In a recent metabolomics study at Massachusetts Eye and Ear, patients with AMD and without vitreoretinal disease (age >50 years) were recruited prospectively, examined, imaged, and a fasting blood sample was collected for metabolomics analysis.181,182 Study results revealed that, after controlling for age, gender, body mass index, and smoking status, 87 metabolites were significantly associated with AMD. Most of these metabolites (82.8%, n=72) belonged to the lipid super-pathway, particularly glycerophospholipids. Of the different metabolites between control and AMD patients, over half (48 metabolites) also differed significantly across AMD severity stages. Consistently, in patients with AMD versus control patients, and among the various stages of AMD, the vast majority of the identified metabolites were involved in lipid metabolism. These results led to further support for the importance of lipid metabolism, specifically glycerophospholipid metabolism, in AMD and suggest that metabolomic profiling is a potentially powerful tool to identify AMD, and to provide prognostic information and precise treatment.
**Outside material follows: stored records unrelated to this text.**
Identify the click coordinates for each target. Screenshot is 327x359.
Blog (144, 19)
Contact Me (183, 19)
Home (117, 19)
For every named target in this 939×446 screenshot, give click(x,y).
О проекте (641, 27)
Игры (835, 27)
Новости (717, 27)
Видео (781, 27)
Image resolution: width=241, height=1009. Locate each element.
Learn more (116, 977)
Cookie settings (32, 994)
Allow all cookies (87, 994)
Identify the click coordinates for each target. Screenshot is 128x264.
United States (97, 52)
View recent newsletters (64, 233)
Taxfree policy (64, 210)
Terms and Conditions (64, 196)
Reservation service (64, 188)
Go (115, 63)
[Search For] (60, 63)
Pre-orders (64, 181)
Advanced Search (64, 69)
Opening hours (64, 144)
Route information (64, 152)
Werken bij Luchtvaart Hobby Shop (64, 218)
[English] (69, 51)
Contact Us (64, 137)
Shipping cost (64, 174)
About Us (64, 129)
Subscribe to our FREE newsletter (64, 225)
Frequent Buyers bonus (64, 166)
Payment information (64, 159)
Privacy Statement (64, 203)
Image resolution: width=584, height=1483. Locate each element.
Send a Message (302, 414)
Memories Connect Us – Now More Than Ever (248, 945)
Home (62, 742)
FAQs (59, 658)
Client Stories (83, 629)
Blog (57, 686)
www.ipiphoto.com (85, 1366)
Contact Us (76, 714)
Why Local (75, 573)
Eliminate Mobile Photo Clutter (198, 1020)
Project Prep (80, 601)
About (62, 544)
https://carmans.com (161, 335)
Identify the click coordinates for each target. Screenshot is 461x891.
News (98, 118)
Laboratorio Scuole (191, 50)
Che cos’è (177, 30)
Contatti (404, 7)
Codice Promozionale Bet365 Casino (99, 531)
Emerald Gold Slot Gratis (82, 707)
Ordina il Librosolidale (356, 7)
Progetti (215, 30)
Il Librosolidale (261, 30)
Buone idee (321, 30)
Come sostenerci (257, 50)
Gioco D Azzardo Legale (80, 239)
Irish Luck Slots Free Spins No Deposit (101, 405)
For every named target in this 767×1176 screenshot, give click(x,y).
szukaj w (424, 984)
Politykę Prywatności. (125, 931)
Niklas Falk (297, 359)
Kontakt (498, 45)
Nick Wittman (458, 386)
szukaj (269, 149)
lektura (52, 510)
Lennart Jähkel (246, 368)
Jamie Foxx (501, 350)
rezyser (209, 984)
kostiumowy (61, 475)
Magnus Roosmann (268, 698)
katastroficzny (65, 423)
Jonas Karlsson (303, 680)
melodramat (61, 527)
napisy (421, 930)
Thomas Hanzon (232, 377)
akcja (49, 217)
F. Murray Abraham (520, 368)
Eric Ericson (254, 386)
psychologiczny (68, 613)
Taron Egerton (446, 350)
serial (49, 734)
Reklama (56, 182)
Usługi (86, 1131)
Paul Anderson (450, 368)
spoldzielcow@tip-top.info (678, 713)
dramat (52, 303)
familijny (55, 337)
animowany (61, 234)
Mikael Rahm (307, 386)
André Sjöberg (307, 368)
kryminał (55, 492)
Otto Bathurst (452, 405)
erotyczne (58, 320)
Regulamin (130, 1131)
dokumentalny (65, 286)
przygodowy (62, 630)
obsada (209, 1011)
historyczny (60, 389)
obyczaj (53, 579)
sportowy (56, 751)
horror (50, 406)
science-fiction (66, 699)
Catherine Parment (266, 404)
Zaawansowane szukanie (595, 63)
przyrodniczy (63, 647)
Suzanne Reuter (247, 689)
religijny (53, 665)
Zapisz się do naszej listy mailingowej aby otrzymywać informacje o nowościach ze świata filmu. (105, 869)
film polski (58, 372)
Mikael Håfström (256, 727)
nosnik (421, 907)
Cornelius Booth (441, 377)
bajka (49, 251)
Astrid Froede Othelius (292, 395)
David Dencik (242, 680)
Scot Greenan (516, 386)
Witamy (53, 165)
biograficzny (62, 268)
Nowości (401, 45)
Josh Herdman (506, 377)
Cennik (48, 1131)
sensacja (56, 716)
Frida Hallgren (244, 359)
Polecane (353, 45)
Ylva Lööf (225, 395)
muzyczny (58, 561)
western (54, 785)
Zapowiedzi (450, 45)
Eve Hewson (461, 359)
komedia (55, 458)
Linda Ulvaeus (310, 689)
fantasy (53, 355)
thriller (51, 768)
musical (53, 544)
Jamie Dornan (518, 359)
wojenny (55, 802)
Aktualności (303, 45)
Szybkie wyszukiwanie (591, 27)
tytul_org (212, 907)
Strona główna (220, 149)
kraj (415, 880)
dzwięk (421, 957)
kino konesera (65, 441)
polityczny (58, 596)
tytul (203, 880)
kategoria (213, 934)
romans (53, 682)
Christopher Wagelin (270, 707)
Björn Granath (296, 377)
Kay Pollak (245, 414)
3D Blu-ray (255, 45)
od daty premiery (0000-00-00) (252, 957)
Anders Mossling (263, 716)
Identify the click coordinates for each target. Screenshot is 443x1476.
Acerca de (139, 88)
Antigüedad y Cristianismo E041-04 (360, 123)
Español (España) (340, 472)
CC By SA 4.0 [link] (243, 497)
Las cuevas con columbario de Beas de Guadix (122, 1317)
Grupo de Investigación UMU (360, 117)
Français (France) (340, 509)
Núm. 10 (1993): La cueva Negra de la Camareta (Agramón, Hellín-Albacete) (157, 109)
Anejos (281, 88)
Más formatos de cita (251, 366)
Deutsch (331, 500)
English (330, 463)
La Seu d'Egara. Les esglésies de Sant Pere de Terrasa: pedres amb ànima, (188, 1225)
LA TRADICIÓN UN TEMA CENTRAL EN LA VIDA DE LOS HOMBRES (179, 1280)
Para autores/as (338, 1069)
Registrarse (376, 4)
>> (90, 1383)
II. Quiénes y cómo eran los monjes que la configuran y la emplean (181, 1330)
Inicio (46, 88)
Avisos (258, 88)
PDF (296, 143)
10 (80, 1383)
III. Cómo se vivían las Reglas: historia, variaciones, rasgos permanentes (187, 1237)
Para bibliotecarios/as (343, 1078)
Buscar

Future advances in treatment
The lessons we learned from our successes in the development of therapies for neovascular AMD is that effective therapeutics arise either from understanding the pathogenesis of the disease or at least the key components of shared processes of complex multifactorial diseases. For example, despite the different causes of neovascularization, it is the same molecule—VEGF—that drives the process of new vessel formation. This latter understanding was crucial in leading not only to the success in treatment of neovascular AMD, but also to other retinal diseases. Understanding of common and shared pathogenetic processes in photoreceptor and RPE degeneration will be needed before we can be successful in generating the next generation of therapies in non-neovascular “dry” AMD. This can be achieved with better classification, better disease biomarkers, and improved basic science understanding of cell death machinery. There is no doubt that it is a matter of time before success arrives upon us.